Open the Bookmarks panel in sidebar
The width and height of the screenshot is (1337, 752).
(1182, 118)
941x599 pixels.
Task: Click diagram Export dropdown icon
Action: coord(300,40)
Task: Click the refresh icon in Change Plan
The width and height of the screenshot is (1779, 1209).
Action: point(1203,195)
----------
• **YOUR OBJECTIVE**
Repeat the records word for word.

• **EXERCISE RESPONSE**
Open the Bookmarks panel in sidebar
The width and height of the screenshot is (1337, 752).
(1182, 118)
941x599 pixels.
Task: Click diagram Export dropdown icon
Action: coord(300,40)
Task: Click the refresh icon in Change Plan
The width and height of the screenshot is (1779, 1209).
Action: point(1203,195)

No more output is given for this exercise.